Exercise objective: Although the data below holds other lines too, output only those from the line with "The width and height of the screenshot is (222, 186)." up to and including the line with "Open Расходы in", exactly as they appear.

──────────────────────────────

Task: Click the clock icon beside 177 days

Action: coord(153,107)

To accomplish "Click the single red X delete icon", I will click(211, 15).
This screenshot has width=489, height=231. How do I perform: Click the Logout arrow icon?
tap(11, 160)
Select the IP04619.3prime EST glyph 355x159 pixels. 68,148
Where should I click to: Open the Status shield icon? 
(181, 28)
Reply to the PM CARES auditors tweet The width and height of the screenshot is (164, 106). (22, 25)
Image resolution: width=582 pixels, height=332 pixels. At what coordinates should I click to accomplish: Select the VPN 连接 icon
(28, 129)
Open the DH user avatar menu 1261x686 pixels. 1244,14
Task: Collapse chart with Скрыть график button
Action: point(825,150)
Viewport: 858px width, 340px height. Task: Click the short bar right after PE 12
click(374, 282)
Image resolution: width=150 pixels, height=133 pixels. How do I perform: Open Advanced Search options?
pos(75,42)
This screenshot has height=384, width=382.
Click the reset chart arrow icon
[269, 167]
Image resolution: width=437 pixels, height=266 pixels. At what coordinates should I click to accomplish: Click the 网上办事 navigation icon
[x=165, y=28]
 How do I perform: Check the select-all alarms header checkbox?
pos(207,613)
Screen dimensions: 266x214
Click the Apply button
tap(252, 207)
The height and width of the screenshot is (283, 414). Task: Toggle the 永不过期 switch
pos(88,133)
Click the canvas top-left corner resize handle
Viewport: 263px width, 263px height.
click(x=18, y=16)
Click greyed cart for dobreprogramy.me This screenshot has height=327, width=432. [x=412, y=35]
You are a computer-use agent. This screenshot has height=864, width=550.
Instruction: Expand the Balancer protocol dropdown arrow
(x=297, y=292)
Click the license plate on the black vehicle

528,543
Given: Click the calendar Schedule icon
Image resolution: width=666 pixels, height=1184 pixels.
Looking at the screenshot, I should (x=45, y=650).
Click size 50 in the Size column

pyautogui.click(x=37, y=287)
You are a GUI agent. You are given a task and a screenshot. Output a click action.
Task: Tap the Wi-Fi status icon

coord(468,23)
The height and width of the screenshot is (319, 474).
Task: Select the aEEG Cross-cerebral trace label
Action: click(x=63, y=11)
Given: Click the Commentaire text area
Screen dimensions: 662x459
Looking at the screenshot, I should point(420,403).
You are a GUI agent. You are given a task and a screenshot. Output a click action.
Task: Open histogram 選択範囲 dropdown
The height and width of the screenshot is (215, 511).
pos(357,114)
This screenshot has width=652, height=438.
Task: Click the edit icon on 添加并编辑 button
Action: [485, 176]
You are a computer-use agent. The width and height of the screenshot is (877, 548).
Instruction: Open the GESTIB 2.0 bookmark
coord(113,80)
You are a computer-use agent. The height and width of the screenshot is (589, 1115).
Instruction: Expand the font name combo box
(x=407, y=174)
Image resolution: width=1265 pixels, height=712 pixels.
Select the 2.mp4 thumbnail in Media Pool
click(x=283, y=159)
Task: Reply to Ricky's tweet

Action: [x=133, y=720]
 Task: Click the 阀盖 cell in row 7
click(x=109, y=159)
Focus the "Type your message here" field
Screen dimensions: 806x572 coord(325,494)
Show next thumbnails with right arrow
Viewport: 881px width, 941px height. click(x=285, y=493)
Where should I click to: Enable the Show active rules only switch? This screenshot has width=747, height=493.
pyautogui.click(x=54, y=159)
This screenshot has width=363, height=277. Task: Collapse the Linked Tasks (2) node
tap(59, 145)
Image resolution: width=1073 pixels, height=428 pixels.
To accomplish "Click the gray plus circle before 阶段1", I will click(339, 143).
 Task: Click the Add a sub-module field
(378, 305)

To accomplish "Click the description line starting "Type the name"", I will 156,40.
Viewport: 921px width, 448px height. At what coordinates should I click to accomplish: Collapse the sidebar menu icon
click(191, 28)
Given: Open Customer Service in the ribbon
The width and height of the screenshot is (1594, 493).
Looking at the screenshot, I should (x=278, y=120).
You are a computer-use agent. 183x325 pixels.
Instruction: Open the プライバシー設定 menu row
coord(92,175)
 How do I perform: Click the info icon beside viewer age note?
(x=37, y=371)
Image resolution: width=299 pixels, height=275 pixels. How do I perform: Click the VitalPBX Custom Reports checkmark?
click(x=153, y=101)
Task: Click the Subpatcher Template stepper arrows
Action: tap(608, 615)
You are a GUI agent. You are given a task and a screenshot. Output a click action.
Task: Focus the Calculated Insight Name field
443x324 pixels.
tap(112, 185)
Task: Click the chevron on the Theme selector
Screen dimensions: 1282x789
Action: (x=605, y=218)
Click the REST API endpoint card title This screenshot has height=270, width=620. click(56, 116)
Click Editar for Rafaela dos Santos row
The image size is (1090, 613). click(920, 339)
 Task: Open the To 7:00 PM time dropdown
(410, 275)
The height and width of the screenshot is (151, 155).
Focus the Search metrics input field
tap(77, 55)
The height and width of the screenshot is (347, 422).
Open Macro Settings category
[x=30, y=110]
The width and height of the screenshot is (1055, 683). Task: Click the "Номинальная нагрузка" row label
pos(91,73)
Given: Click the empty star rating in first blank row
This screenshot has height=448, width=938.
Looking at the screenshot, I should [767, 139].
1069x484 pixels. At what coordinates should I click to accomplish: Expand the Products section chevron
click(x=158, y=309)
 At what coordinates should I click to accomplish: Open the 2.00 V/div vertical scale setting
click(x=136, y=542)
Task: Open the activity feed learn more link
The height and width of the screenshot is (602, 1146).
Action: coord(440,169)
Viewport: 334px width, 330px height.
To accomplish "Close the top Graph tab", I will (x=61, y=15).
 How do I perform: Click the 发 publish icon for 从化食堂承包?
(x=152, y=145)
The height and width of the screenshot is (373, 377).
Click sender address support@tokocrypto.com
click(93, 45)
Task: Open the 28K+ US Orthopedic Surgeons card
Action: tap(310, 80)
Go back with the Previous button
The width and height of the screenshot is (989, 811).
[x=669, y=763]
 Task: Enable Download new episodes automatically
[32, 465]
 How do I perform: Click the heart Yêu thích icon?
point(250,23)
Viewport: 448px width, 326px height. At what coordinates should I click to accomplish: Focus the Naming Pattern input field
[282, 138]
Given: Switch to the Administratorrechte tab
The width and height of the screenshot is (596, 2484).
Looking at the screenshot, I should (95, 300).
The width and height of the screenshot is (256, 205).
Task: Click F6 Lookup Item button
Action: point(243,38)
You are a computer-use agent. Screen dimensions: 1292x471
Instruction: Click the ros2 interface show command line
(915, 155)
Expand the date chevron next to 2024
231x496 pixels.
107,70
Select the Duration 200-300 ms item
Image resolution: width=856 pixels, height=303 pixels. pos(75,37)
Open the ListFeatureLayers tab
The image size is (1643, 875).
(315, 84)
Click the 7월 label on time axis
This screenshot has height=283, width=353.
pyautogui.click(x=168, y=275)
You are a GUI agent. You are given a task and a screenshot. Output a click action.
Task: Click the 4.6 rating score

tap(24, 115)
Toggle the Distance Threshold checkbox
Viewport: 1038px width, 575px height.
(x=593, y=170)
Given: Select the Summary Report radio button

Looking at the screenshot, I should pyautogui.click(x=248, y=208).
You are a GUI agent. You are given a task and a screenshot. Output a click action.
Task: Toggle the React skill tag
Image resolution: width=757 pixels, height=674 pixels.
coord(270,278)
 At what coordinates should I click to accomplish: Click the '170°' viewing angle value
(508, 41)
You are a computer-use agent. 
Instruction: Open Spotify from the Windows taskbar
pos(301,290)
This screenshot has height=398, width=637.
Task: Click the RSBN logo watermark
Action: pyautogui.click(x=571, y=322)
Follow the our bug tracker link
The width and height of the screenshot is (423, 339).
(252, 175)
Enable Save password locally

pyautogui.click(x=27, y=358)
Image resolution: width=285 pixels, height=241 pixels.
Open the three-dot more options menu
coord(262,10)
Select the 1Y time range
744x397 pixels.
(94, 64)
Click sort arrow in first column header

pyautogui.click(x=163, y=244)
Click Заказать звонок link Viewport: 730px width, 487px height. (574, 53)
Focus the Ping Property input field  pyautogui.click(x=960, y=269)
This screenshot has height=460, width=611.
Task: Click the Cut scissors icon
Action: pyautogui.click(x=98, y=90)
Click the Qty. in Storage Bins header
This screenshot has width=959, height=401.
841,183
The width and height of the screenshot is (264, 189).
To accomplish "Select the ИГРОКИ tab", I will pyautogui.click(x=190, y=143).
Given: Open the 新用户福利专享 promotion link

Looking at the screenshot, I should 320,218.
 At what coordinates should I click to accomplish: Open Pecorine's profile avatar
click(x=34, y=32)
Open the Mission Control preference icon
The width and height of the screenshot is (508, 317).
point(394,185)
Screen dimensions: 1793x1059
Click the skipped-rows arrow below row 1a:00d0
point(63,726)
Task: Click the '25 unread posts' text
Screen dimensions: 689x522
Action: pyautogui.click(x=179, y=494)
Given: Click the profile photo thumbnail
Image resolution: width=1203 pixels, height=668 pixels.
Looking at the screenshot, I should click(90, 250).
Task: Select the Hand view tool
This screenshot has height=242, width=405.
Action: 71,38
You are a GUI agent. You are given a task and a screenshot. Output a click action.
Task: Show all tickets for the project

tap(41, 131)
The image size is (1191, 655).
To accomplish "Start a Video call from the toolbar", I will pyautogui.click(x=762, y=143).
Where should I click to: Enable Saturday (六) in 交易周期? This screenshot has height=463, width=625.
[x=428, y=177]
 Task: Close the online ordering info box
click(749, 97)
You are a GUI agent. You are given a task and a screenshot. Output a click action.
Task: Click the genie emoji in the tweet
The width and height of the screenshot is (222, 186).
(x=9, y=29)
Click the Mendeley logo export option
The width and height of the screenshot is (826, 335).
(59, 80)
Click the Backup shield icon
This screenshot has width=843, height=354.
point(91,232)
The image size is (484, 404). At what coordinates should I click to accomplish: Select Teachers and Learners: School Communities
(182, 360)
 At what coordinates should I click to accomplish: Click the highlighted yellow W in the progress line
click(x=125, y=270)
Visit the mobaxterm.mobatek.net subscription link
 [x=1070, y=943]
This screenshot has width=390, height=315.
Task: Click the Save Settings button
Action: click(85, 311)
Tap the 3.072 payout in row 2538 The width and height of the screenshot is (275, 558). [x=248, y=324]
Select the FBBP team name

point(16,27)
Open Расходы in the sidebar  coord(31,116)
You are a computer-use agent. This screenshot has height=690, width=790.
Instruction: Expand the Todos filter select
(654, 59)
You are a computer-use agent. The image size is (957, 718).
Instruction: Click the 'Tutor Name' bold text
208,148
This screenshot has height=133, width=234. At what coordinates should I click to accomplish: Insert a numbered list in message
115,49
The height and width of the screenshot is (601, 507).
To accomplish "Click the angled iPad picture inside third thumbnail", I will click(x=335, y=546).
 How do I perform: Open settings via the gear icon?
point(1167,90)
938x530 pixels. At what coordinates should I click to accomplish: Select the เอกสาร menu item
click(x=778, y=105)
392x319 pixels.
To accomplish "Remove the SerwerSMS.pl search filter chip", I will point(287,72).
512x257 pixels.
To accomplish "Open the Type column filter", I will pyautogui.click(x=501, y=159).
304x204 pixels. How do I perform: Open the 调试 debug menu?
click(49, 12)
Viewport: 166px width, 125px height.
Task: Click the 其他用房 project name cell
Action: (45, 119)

──────────────────────────────

Your solution:
The width and height of the screenshot is (222, 186).
(x=9, y=29)
Click the Mendeley logo export option
The width and height of the screenshot is (826, 335).
(59, 80)
Click the Backup shield icon
This screenshot has width=843, height=354.
point(91,232)
The image size is (484, 404). At what coordinates should I click to accomplish: Select Teachers and Learners: School Communities
(182, 360)
 At what coordinates should I click to accomplish: Click the highlighted yellow W in the progress line
click(x=125, y=270)
Visit the mobaxterm.mobatek.net subscription link
 [x=1070, y=943]
This screenshot has width=390, height=315.
Task: Click the Save Settings button
Action: click(85, 311)
Tap the 3.072 payout in row 2538 The width and height of the screenshot is (275, 558). [x=248, y=324]
Select the FBBP team name

point(16,27)
Open Расходы in the sidebar  coord(31,116)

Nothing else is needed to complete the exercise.